§ **Task brief**
Copy out each line containing "will" from the entries below.

§ **Input data**
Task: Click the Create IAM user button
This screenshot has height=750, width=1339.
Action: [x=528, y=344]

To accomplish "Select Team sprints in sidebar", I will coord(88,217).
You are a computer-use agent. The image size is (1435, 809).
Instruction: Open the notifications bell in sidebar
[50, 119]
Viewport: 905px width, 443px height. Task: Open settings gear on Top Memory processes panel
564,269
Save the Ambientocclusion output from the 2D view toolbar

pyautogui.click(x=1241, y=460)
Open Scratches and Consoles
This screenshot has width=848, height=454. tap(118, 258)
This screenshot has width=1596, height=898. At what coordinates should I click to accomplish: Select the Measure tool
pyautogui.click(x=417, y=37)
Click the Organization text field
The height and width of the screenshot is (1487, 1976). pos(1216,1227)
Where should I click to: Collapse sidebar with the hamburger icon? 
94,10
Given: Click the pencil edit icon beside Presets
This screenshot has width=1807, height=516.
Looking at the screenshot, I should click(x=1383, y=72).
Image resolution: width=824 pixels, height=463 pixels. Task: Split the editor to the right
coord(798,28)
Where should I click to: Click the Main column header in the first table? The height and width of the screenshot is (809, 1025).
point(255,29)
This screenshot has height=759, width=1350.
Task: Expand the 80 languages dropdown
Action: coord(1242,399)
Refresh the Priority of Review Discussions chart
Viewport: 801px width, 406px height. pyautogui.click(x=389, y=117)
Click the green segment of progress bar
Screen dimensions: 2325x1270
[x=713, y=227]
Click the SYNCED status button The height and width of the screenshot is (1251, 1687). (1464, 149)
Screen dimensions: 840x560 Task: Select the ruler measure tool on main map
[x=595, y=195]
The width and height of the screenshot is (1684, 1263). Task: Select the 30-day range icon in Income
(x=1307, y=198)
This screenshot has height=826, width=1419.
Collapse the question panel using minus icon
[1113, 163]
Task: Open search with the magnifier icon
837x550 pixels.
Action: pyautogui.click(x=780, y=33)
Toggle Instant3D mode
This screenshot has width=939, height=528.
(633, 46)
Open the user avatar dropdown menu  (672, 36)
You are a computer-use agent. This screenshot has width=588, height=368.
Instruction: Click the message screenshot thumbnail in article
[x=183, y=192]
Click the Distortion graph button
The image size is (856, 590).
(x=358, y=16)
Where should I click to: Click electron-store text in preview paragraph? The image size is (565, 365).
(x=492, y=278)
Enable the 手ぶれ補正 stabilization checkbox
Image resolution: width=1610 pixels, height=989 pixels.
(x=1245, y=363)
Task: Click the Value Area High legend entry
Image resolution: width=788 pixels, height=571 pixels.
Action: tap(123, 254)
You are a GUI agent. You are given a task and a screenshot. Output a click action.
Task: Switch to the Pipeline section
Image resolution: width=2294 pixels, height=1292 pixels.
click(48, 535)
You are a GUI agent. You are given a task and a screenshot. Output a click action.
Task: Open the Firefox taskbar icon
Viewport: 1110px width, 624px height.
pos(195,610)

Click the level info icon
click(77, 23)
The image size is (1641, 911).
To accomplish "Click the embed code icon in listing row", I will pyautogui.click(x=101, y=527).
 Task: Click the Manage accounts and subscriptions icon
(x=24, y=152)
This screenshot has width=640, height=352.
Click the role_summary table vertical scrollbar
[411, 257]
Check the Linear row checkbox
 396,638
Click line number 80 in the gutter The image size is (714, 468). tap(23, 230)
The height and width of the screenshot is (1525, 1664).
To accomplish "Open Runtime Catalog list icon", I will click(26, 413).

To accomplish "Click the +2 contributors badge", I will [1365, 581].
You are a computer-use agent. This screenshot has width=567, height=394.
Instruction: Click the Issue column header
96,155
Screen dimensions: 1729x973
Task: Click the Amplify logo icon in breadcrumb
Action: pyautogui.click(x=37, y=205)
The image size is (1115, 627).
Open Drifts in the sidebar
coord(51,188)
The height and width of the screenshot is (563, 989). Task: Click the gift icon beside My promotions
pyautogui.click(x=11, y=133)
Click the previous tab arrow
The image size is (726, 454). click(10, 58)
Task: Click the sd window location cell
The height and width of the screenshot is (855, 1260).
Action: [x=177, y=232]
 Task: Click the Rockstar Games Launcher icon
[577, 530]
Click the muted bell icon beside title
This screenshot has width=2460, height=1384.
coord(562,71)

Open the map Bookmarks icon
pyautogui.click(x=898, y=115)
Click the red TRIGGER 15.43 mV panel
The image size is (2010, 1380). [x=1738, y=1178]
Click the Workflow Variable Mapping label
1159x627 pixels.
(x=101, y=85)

§ **Task response**
To accomplish "Select Team sprints in sidebar", I will coord(88,217).
To accomplish "Click the embed code icon in listing row", I will pyautogui.click(x=101, y=527).
To accomplish "Open Runtime Catalog list icon", I will click(26, 413).
To accomplish "Click the +2 contributors badge", I will [1365, 581].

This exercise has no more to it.